--- Task to carry out ---
Please copy the records below word for word, keeping every line as it appears.

[BEGIN]

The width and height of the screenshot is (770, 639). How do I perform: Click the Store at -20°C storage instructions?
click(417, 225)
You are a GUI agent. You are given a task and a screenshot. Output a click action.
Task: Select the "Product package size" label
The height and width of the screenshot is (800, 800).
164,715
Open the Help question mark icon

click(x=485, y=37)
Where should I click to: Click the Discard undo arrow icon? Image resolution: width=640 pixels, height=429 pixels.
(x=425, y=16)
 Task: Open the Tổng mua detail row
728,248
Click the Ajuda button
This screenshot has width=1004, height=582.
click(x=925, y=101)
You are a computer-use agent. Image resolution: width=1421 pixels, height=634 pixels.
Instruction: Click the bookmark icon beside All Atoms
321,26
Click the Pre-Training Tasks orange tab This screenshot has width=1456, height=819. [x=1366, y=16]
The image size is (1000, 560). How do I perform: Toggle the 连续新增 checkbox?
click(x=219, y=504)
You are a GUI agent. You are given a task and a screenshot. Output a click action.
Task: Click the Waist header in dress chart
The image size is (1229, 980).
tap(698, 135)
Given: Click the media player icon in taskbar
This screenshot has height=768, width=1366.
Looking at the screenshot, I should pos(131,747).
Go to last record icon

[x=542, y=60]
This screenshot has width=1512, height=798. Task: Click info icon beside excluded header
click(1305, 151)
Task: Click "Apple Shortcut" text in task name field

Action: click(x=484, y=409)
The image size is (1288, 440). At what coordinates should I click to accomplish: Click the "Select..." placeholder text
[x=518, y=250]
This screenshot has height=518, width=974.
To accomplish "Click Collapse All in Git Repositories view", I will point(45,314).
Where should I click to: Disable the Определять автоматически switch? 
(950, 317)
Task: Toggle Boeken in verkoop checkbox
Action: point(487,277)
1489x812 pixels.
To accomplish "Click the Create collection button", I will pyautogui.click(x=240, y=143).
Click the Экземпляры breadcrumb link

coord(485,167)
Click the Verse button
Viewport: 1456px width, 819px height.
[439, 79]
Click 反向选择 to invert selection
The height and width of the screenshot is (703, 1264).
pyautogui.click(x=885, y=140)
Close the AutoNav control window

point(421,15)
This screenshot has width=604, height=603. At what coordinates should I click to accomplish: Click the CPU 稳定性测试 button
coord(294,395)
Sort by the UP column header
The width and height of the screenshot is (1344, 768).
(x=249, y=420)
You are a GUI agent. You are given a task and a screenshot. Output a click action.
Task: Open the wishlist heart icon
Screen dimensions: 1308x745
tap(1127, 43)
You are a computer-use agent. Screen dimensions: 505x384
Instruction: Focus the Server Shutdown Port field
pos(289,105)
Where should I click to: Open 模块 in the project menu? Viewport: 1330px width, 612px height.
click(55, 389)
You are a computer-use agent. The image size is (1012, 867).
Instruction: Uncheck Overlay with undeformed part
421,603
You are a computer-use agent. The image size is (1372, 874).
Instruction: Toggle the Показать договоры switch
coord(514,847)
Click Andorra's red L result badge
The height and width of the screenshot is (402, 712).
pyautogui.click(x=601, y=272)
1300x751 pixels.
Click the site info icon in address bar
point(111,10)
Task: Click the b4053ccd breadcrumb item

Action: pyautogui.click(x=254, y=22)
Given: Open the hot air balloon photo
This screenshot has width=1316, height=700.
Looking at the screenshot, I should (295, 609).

[END]

--- Answer for the task ---
The width and height of the screenshot is (770, 639). How do I perform: Click the Store at -20°C storage instructions?
click(417, 225)
You are a GUI agent. You are given a task and a screenshot. Output a click action.
Task: Select the "Product package size" label
The height and width of the screenshot is (800, 800).
164,715
Open the Help question mark icon

click(x=485, y=37)
Where should I click to: Click the Discard undo arrow icon? Image resolution: width=640 pixels, height=429 pixels.
(x=425, y=16)
 Task: Open the Tổng mua detail row
728,248
Click the Ajuda button
This screenshot has width=1004, height=582.
click(x=925, y=101)
You are a computer-use agent. Image resolution: width=1421 pixels, height=634 pixels.
Instruction: Click the bookmark icon beside All Atoms
321,26
Click the Pre-Training Tasks orange tab This screenshot has width=1456, height=819. [x=1366, y=16]
The image size is (1000, 560). How do I perform: Toggle the 连续新增 checkbox?
click(x=219, y=504)
You are a GUI agent. You are given a task and a screenshot. Output a click action.
Task: Click the Waist header in dress chart
The image size is (1229, 980).
tap(698, 135)
Given: Click the media player icon in taskbar
This screenshot has height=768, width=1366.
Looking at the screenshot, I should pos(131,747).
Go to last record icon

[x=542, y=60]
This screenshot has width=1512, height=798. Task: Click info icon beside excluded header
click(1305, 151)
Task: Click "Apple Shortcut" text in task name field

Action: click(x=484, y=409)
The image size is (1288, 440). At what coordinates should I click to accomplish: Click the "Select..." placeholder text
[x=518, y=250]
This screenshot has height=518, width=974.
To accomplish "Click Collapse All in Git Repositories view", I will point(45,314).
Where should I click to: Disable the Определять автоматически switch? 
(950, 317)
Task: Toggle Boeken in verkoop checkbox
Action: point(487,277)
1489x812 pixels.
To accomplish "Click the Create collection button", I will pyautogui.click(x=240, y=143).
Click the Экземпляры breadcrumb link

coord(485,167)
Click the Verse button
Viewport: 1456px width, 819px height.
[439, 79]
Click 反向选择 to invert selection
The height and width of the screenshot is (703, 1264).
pyautogui.click(x=885, y=140)
Close the AutoNav control window

point(421,15)
This screenshot has width=604, height=603. At what coordinates should I click to accomplish: Click the CPU 稳定性测试 button
coord(294,395)
Sort by the UP column header
The width and height of the screenshot is (1344, 768).
(x=249, y=420)
You are a GUI agent. You are given a task and a screenshot. Output a click action.
Task: Open the wishlist heart icon
Screen dimensions: 1308x745
tap(1127, 43)
You are a computer-use agent. Screen dimensions: 505x384
Instruction: Focus the Server Shutdown Port field
pos(289,105)
Where should I click to: Open 模块 in the project menu? Viewport: 1330px width, 612px height.
click(55, 389)
You are a computer-use agent. The image size is (1012, 867).
Instruction: Uncheck Overlay with undeformed part
421,603
You are a computer-use agent. The image size is (1372, 874).
Instruction: Toggle the Показать договоры switch
coord(514,847)
Click Andorra's red L result badge
The height and width of the screenshot is (402, 712).
pyautogui.click(x=601, y=272)
1300x751 pixels.
Click the site info icon in address bar
point(111,10)
Task: Click the b4053ccd breadcrumb item

Action: pyautogui.click(x=254, y=22)
Given: Open the hot air balloon photo
This screenshot has width=1316, height=700.
Looking at the screenshot, I should (295, 609).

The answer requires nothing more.